Muscles form the bulk of the flesh we recreate in our sculpture and help to give the horse his characteristic shape. They also animate the skeleton, but can only contract. As such, muscles are typically laid out in complementary, opposing configurations. Equine muscles are also unique to the genus so we need to pay them careful attention. 

Also included here is muscle quality insofar as "smooth bodied" versus "muscular" build. That is to say that certain breeds are characterized by "smooth muscle," being "smooth bodied." Examples are the Arabian, Saddlebred, Morgan, and many drafters. In contrast, some breeds have a higher degree of definition such as stock horses and racing Thoroughbreds. So we have to account for muscle quality in order to ensure an authentic rendition of a breed or type.

Nonetheless, being so complicated and intricate, they're often sculpted incorrectly such as:
  • Structural asymmetries.
  • Muscular alignments, topography, and landmarks in error.
  • Incorrect topography of the musculature, often inconsistent with the depicted motion.
  • Not accounting for resting tonus. For example, Arabians and Thoroughbreds tend to have high resting tonus whereas drafters and Friesians have a low resting tonus.
  • Muscles lacking their characteristic landmarks, topography, tuberosities, and details.
  • Muscle action inconsistent to the action or movement.
  • Incorrect planes.
  • Incorrect placement of features, typically of landmarks and muscle groups.
  • Incorrect proportion.
  • Inadequate age morphology.
  • A lack of secondary sex characteristics.
  • Out of scale aspects.
  • Forgetting the effects of "moment," and cause and effect when it comes to texture, balance, posture, emotion, flesh, and physics.
  • A lack of texture and detail.
  • The wrong shape.
  • Muscle quality inconsistent to the breed. For example, an Arabian with highly defined stockhorse-type musculature.
  • Formulaic musculature when, in reality, flesh morphs with motion, posture, balance, emotion, physics, and "moment," distorting away from the contrived order of an anatomy chart. Horses don’t move like jointed anatomical paper dolls. 
  • Habitual musculature despite motion, posture, individuality, breed, or balance. Musculature should vary based on the factors.
  • The convergence of muscles groups misinterpreted.
Fascia

Fascia connects everything together as one integrated system while also encapsulating muscles to help give them their shape. Fascia also helps to give flesh and hide texture with lumps, bumps, rippling, creases, crinkling, stretches, striations and other idiosyncrasies of the surface topography. In essence then, fascia is the connective, supportive, organizational and bracing structure of the entire body, providing a continuous, complex network of binding tissue that maintains order and links every aspect of the body to everything else.

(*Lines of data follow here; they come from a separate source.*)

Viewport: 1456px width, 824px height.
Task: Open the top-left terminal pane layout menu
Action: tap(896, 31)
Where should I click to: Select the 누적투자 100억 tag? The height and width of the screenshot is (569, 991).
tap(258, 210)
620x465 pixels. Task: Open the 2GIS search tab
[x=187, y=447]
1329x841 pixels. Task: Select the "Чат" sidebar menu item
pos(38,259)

Fascia (fasciae for plural) comes in many forms and is an extremely important part of the body. Overall, it’s a tough, connective, supportive band, layer, sleeve, or sheet for all aspects of the body from muscles to bones to organs. There are four basic different types of fascia: 
  • “Fiber” fascia: Like a dense web of fibers or strands. It’s often used to lash things together like skin to the body.
  • “Bubble” fascia: This is similar, but it has multitudes of thin membranes formed into little pockets full of oil or other viscous fluids. This kind of fascia is prevalent in areas of friction to reduce it and to also function as heat sinks there such as under the scapula and around the muscles of the hindquarter. Fat is often deposited in this type of fascia, which can lead to cellulite, or that lumpy appearance. 
  • “Sheet” fascia (also called an aponeurosis): A non-stretchy sheet of matted collagen fibers often used to help support structures, such as the gut and legs.
  • “Jello” fascia: A loose mushy tissue often found wrapping nerves and organs. 
The superficial or subcutaneous fascia, typically fiber fascia, glues the skin to the underlying features and contains the voluntary cutaneous (skin) muscles that serve as the “fly shakers." 

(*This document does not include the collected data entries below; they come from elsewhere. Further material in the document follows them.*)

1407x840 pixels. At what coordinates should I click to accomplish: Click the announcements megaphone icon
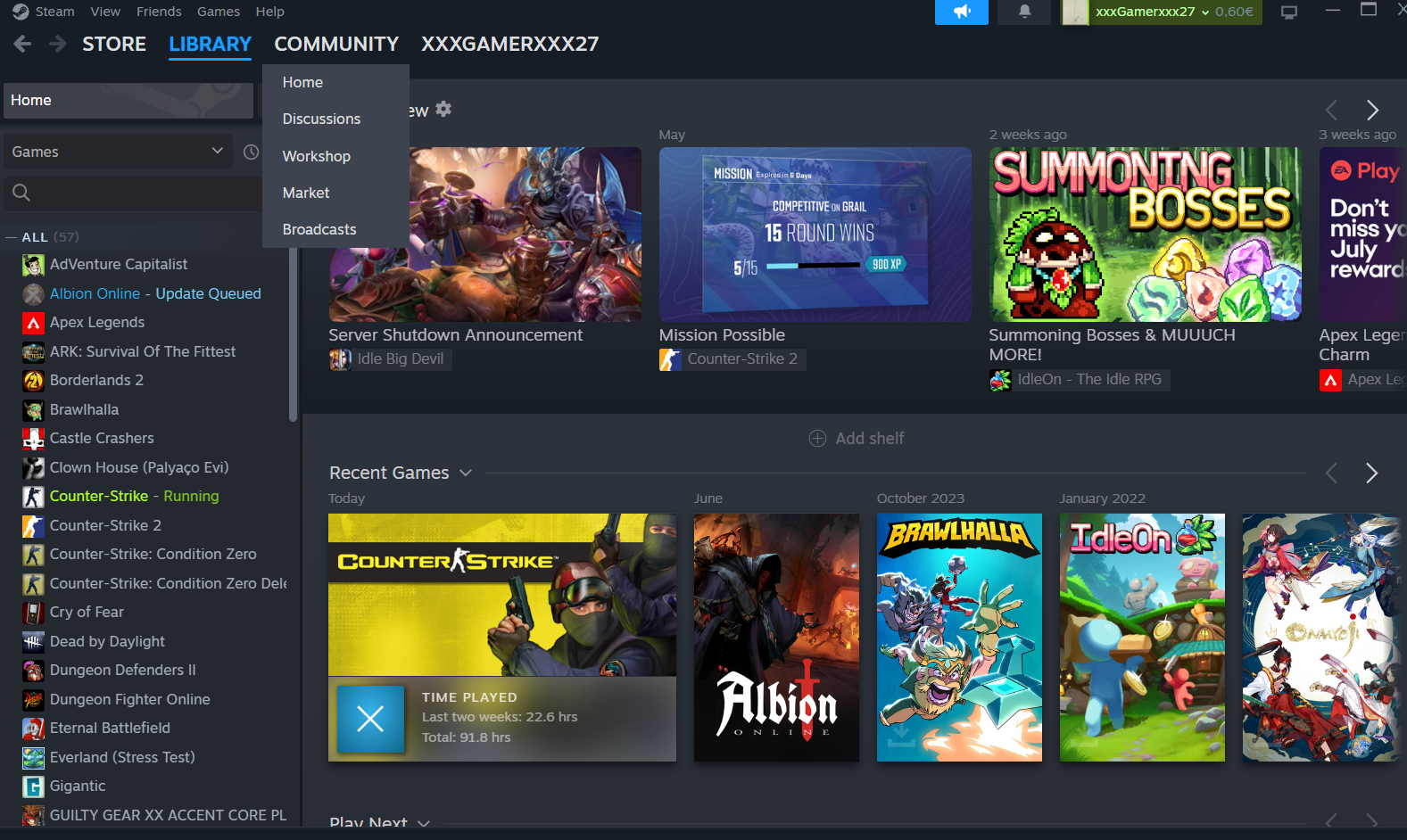click(961, 12)
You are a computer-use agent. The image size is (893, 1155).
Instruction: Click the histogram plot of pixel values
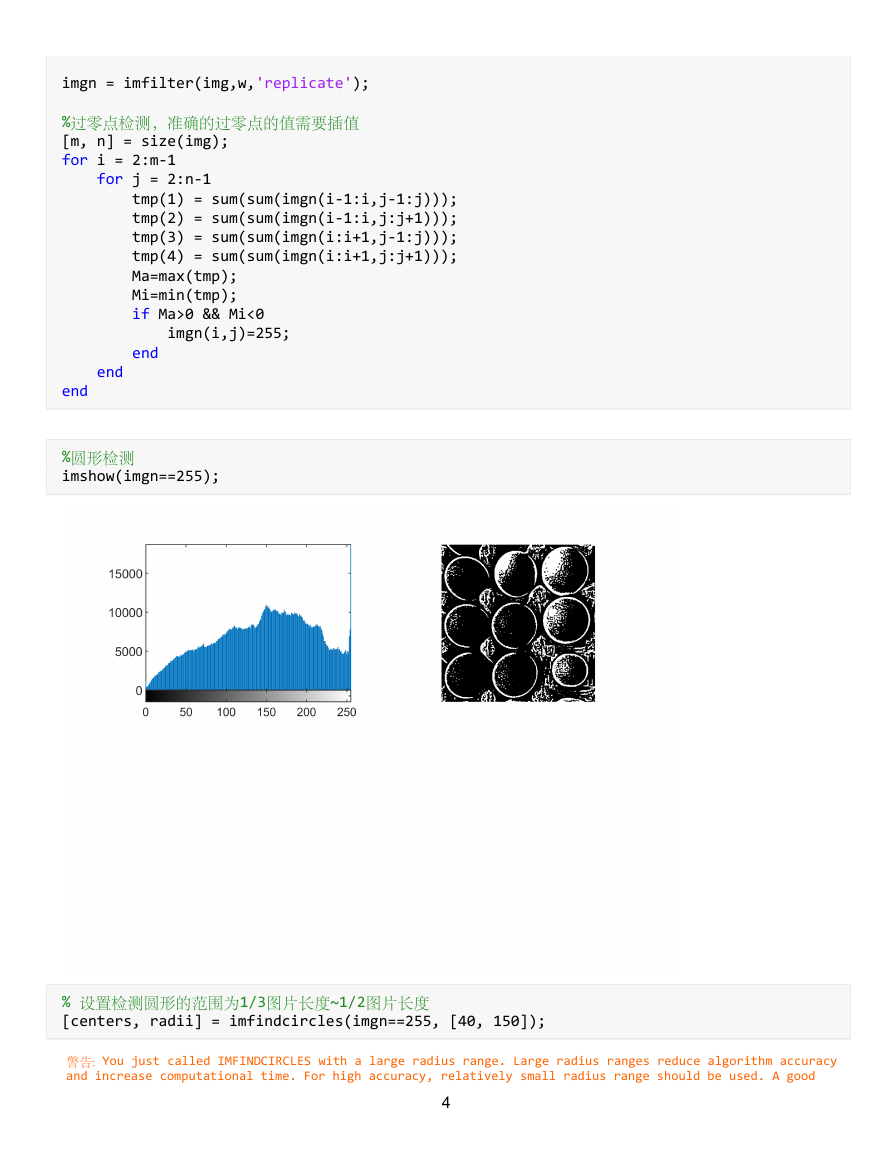click(x=248, y=622)
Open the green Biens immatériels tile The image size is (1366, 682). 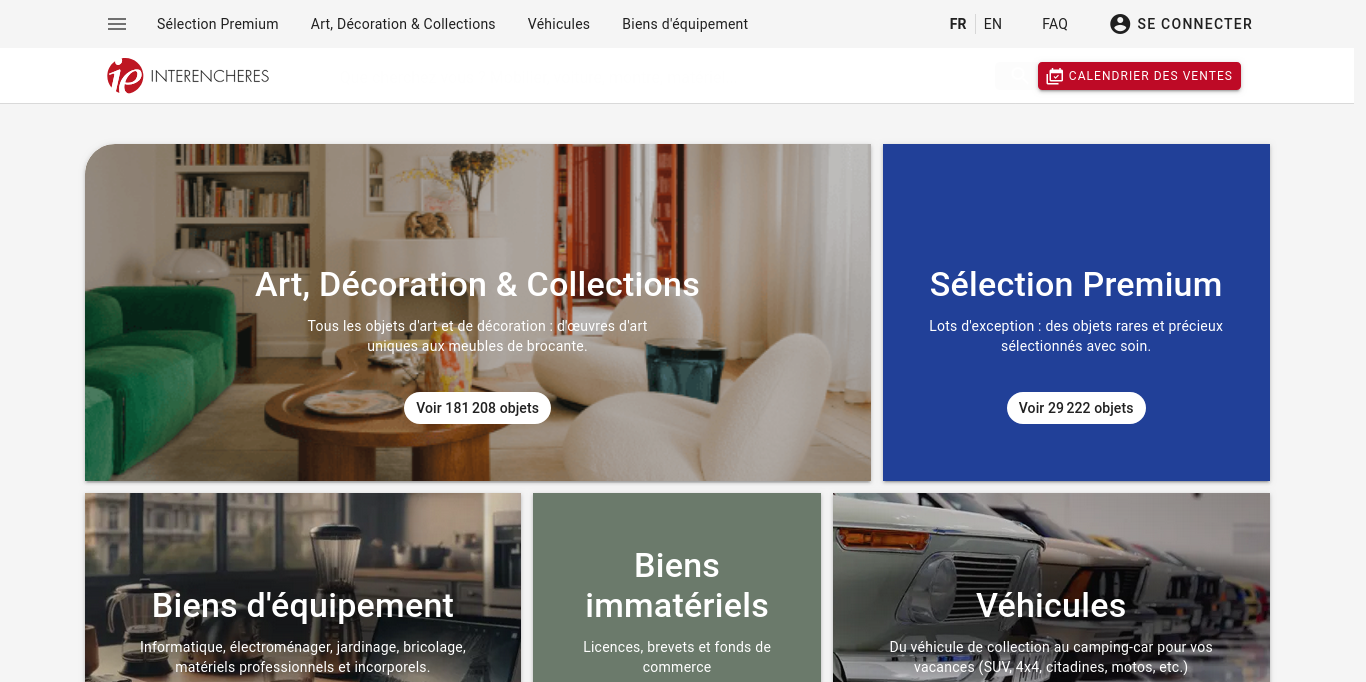(x=677, y=588)
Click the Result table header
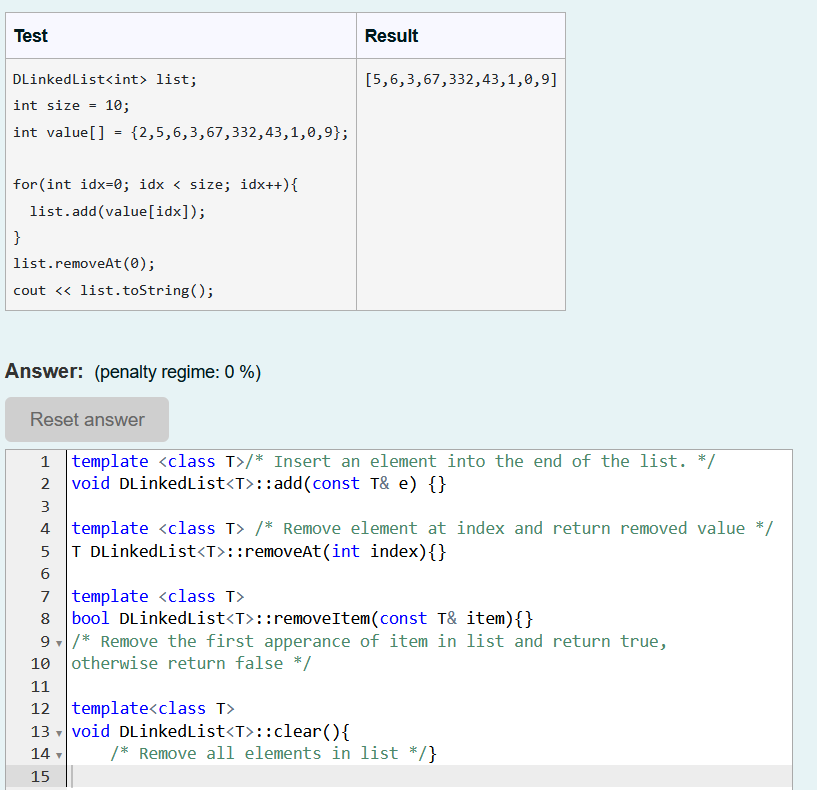 [391, 35]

The deep fascia, typically aponeurotic fascia, has more functions and is consequently very complex, more dense, and highly developed on the limbs. It sheaths muscles in a close-fitting septa (sleeve), separating and directing muscle function along specific parameters while also attaching to the periosteum and thereby providing routes for vessels, nerves, and the lymphatic system. It also encases joints, blends with ligaments and tendon sheaths, and is tough enough to also serve as direct attachment for some important muscles. It also facilitates definition and shape to muscle masses while also acting as a powerful supportive tissue for viscera (guts). Being well developed in the legs, it provides definition, organization and stabilization of limb features and mechanisms. 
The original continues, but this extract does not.